> Exercise:
Your task is to retype each line of the data below exactly.

[Saved entries]
= Beginning of Section =
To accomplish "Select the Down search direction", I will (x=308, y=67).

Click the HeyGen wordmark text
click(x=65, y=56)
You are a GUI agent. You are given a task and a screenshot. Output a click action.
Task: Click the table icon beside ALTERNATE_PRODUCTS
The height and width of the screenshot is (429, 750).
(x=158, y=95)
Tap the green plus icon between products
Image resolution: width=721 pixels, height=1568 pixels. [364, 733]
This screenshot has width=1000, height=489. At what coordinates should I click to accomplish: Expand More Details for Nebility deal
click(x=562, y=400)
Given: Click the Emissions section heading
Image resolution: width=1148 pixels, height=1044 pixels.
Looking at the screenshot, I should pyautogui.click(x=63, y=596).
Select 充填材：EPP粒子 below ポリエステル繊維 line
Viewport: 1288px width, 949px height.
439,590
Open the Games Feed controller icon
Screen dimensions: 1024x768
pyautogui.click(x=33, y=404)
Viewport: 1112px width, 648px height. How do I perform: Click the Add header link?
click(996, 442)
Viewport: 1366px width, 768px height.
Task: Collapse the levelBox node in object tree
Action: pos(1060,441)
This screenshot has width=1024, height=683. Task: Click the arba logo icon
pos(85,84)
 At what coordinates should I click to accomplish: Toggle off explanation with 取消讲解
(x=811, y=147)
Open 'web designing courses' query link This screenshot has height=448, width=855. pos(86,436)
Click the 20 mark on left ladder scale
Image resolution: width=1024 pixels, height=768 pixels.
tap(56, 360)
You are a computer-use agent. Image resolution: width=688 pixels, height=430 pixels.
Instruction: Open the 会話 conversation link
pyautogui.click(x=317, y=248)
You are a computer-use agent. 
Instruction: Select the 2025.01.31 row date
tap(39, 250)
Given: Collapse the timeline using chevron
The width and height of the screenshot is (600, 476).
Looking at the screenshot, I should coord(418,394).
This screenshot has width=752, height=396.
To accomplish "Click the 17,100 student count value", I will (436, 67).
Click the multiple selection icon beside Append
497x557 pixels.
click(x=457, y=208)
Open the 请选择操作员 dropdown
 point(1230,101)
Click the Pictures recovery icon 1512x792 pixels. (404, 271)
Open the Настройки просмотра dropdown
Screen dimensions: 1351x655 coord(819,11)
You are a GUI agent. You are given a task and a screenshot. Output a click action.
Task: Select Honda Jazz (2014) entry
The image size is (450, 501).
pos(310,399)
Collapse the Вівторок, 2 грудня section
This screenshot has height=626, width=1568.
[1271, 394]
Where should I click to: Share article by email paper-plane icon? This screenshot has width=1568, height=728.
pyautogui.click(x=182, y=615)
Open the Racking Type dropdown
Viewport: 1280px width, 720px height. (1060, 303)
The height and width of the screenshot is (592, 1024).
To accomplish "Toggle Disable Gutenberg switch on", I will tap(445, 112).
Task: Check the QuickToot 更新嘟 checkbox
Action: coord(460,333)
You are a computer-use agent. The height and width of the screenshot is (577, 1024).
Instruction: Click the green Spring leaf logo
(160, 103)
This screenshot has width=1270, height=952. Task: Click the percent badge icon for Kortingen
= End of Section =
> Answer:
To accomplish "Select the Down search direction", I will (x=308, y=67).

Click the HeyGen wordmark text
click(x=65, y=56)
You are a GUI agent. You are given a task and a screenshot. Output a click action.
Task: Click the table icon beside ALTERNATE_PRODUCTS
The height and width of the screenshot is (429, 750).
(x=158, y=95)
Tap the green plus icon between products
Image resolution: width=721 pixels, height=1568 pixels. [364, 733]
This screenshot has width=1000, height=489. At what coordinates should I click to accomplish: Expand More Details for Nebility deal
click(x=562, y=400)
Given: Click the Emissions section heading
Image resolution: width=1148 pixels, height=1044 pixels.
Looking at the screenshot, I should pyautogui.click(x=63, y=596).
Select 充填材：EPP粒子 below ポリエステル繊維 line
Viewport: 1288px width, 949px height.
439,590
Open the Games Feed controller icon
Screen dimensions: 1024x768
pyautogui.click(x=33, y=404)
Viewport: 1112px width, 648px height. How do I perform: Click the Add header link?
click(996, 442)
Viewport: 1366px width, 768px height.
Task: Collapse the levelBox node in object tree
Action: pos(1060,441)
This screenshot has width=1024, height=683. Task: Click the arba logo icon
pos(85,84)
 At what coordinates should I click to accomplish: Toggle off explanation with 取消讲解
(x=811, y=147)
Open 'web designing courses' query link This screenshot has height=448, width=855. pos(86,436)
Click the 20 mark on left ladder scale
Image resolution: width=1024 pixels, height=768 pixels.
tap(56, 360)
You are a computer-use agent. Image resolution: width=688 pixels, height=430 pixels.
Instruction: Open the 会話 conversation link
pyautogui.click(x=317, y=248)
You are a computer-use agent. 
Instruction: Select the 2025.01.31 row date
tap(39, 250)
Given: Collapse the timeline using chevron
The width and height of the screenshot is (600, 476).
Looking at the screenshot, I should coord(418,394).
This screenshot has width=752, height=396.
To accomplish "Click the 17,100 student count value", I will (436, 67).
Click the multiple selection icon beside Append
497x557 pixels.
click(x=457, y=208)
Open the 请选择操作员 dropdown
 point(1230,101)
Click the Pictures recovery icon 1512x792 pixels. (404, 271)
Open the Настройки просмотра dropdown
Screen dimensions: 1351x655 coord(819,11)
You are a GUI agent. You are given a task and a screenshot. Output a click action.
Task: Select Honda Jazz (2014) entry
The image size is (450, 501).
pos(310,399)
Collapse the Вівторок, 2 грудня section
This screenshot has height=626, width=1568.
[1271, 394]
Where should I click to: Share article by email paper-plane icon? This screenshot has width=1568, height=728.
pyautogui.click(x=182, y=615)
Open the Racking Type dropdown
Viewport: 1280px width, 720px height. (1060, 303)
The height and width of the screenshot is (592, 1024).
To accomplish "Toggle Disable Gutenberg switch on", I will tap(445, 112).
Task: Check the QuickToot 更新嘟 checkbox
Action: coord(460,333)
You are a computer-use agent. The height and width of the screenshot is (577, 1024).
Instruction: Click the green Spring leaf logo
(160, 103)
This screenshot has width=1270, height=952. Task: Click the percent badge icon for Kortingen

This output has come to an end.